I ask because at the fiftieth anniversary of Passchaendael The Northumberland Fusiliers stood guard of honour at Tyne Cot cemetery .This was October 1967.
They had just returned fromThe Crater disrtriict of Aden.
We lived in Belgium at the time and attended the ceremony.
The lads were very edgy and got upset when the Belgian people mistook their hackles for feathers won at the fair. We explained to the police officer they were battle honours and the lads would be very proud of them,having just returned from a very hard tour of duty they were in no mood to be laughed at. Word circulated around the fair in Ypres town square and in no time the lads had been bought chips ,and offered beer which they had orders to refuse as there was to be a church service at the English church later.
It was a very fierce engagement and as you say ought to be remembered.
Viktoria.
I'm not surprised they were upset - Bryan was in Aden when it was comparatively calm, unlike those fellows :-
"THE still night air over Crater City was shattered by the sound of bagpipes as pipe major Kenneth Robson struck up with Monymusk – the regimental charge of the Argyll & Sutherland Highlanders.

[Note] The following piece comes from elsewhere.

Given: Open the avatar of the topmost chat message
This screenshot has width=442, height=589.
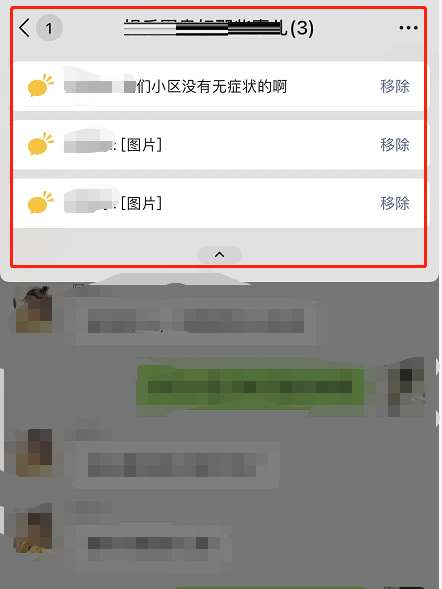Looking at the screenshot, I should (x=33, y=310).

It was 7pm on July 3, 1967, and the 700 men of the 1st Battalion Argyll & Sutherland Highlanders were on the edge of the city, tensely awaiting the order to advance.
Two weeks before, on June 20, the Army had experienced one of its bloodiest days since World War II, when 22 soldiers – three of them Argylls – were massacred by rogue elements of the local Arab police, who now controlled Crater, a city built on an extinct volcano in the heart of the British colony of Aden in the Middle East.
After the attack, the senior British commanders in Aden had ordered the Army to withdraw from Crater, leaving the city in the hands of the police mutineers.
But one man was determined to end the stand-off and bring Crater back under British control – the commander of the Argyll & Sutherland Highlanders, Colonel Colin Mitchell. He was a pugnacious, outspoken maverick who after that night’s events, would forever be known as Mad Mitch."